### Inputs

(**Please modify it accordingly**)

In [1]:
img_path = 'COCO_val2014_000000000772.jpg'
vocab_path = 'path_to_annotations/vocab.json'
checkpoint = "path_to_checkpoint/grit_checkpoint_4ds.pth"

### Intialize a Hydra Config

In [2]:
import sys
sys.path.append("..")

import os
from omegaconf import OmegaConf
from hydra.core.global_hydra import GlobalHydra
from hydra import initialize, initialize_config_module, initialize_config_dir, compose

# initialize hydra config
GlobalHydra.instance().clear()
initialize(config_path="../configs/caption", version_base=None)
config = compose(config_name='coco_config.yaml', overrides=[f"exp.checkpoint={checkpoint}"])

In [4]:
import torch

# model
from models.common.attention import MemoryAttention
from models.caption.detector import build_detector
from models.caption import Transformer, GridFeatureNetwork, CaptionGenerator

# dataset
from PIL import Image
from datasets.caption.field import TextField
from datasets.caption.transforms import get_transform
from engine.utils import nested_tensor_from_tensor_list

device = torch.device(f"cuda:0")

### Build a model

In [5]:
detector = build_detector(config).to(device)

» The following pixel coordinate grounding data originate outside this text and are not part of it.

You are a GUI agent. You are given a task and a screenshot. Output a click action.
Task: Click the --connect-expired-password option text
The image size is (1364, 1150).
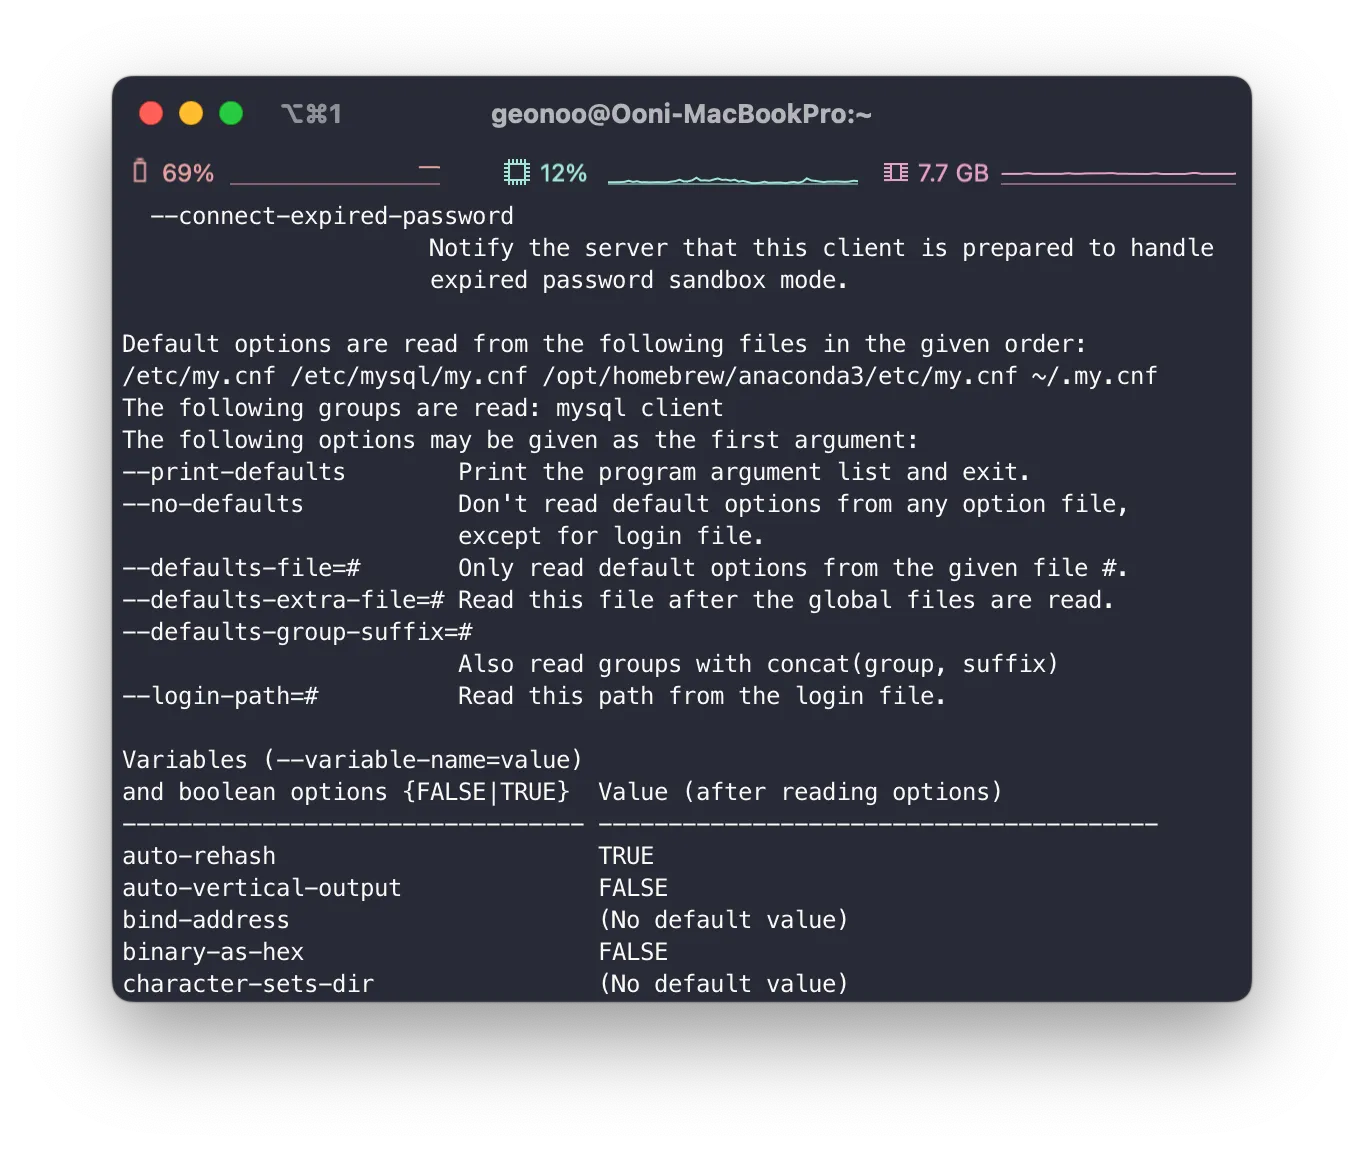pos(332,216)
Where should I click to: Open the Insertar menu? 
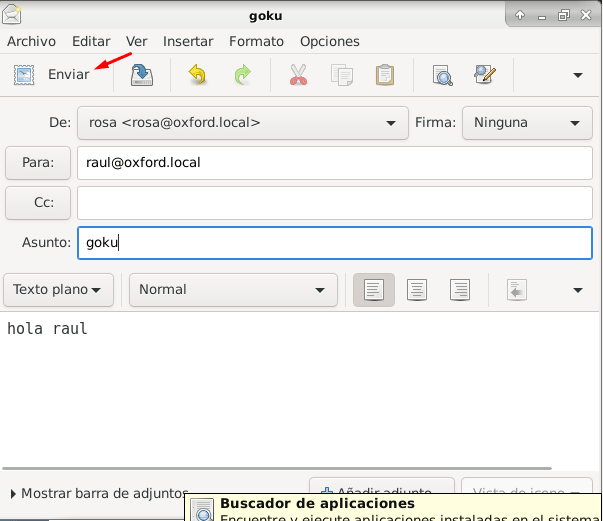(x=188, y=41)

grit_net = GridFeatureNetwork(
    pad_idx=config.model.pad_idx,
    d_in=config.model.grid_feat_dim,
    dropout=config.model.dropout,
    attn_dropout=config.model.attn_dropout,
    attention_module=MemoryAttention,
    **config.model.grit_net,
)
cap_generator = CaptionGenerator(
    vocab_size=config.model.vocab_size,
    max_len=config.model.max_len,
    pad_idx=config.model.pad_idx,
    cfg=config.model.cap_generator,
    dropout=config.model.dropout,
    attn_dropout=config.model.attn_dropout,
    **config.model.cap_generator,
)

model = Transformer(
    grit_net,
    cap_generator,
    detector=detector,
    use_gri_feat=config.model.use_gri_feat,
    use_reg_feat=config.model.use_reg_feat,
    config=config,
)
model = model.to(device)

# load checkpoint
if os.path.exists(config.exp.checkpoint):
    checkpoint = torch.load(config.exp.checkpoint, map_location='cpu')
    missing, unexpected = model.load_state_dict(checkpoint['state_dict'], strict=False)
    print("model missing:", len(missing))
    print("model unexpected:", len(unexpected))
    
model.cached_features = False

# prepare utils
transform = get_transform(config.dataset.transform_cfg)['valid']
text_field = TextField(vocab_path=vocab_path)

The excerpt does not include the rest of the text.